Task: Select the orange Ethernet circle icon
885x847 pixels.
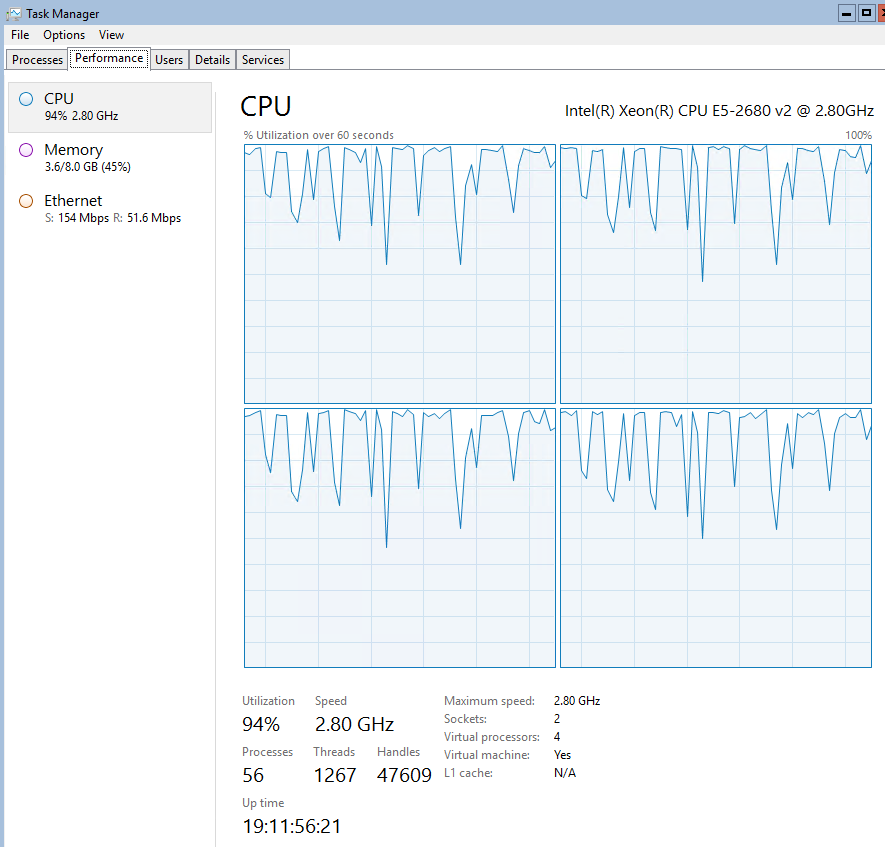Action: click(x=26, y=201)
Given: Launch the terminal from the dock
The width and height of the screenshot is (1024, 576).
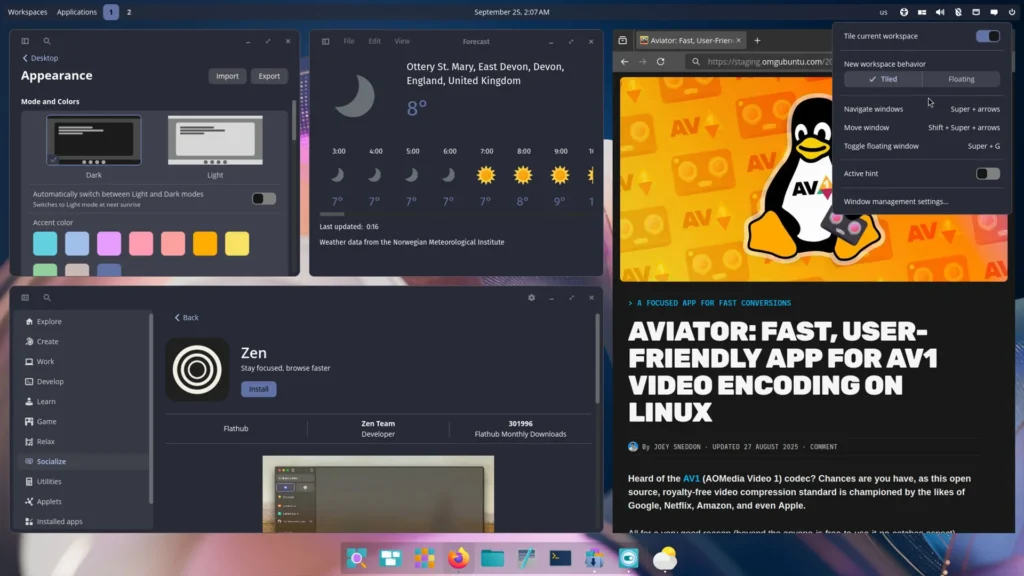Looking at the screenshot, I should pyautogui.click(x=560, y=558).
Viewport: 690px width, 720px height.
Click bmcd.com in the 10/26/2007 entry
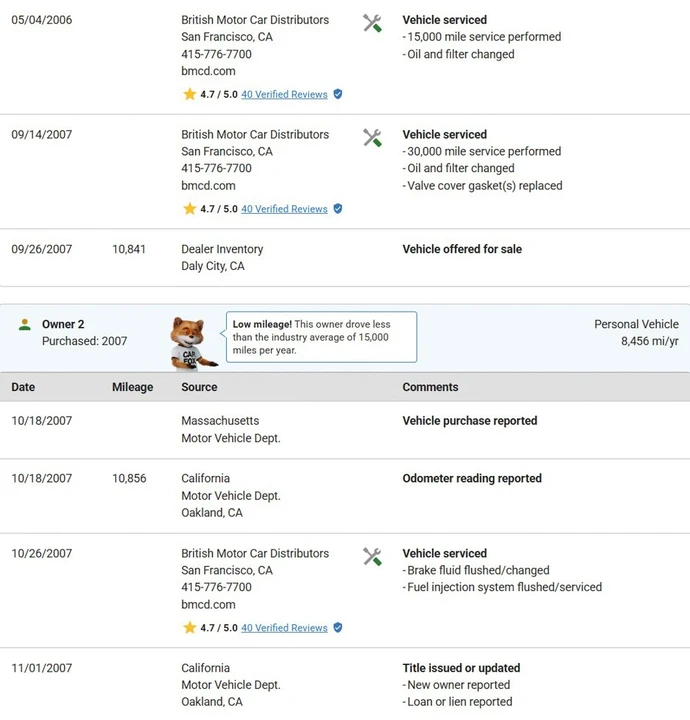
* * * * * * *
:: Work instruction ::
Without any of the pictures, repeat the entries above word for word.

:: Answer section ::
Task: Select the orange Ethernet circle icon
885x847 pixels.
Action: click(x=26, y=201)
Given: Launch the terminal from the dock
The width and height of the screenshot is (1024, 576).
Looking at the screenshot, I should pyautogui.click(x=560, y=558).
Viewport: 690px width, 720px height.
Click bmcd.com in the 10/26/2007 entry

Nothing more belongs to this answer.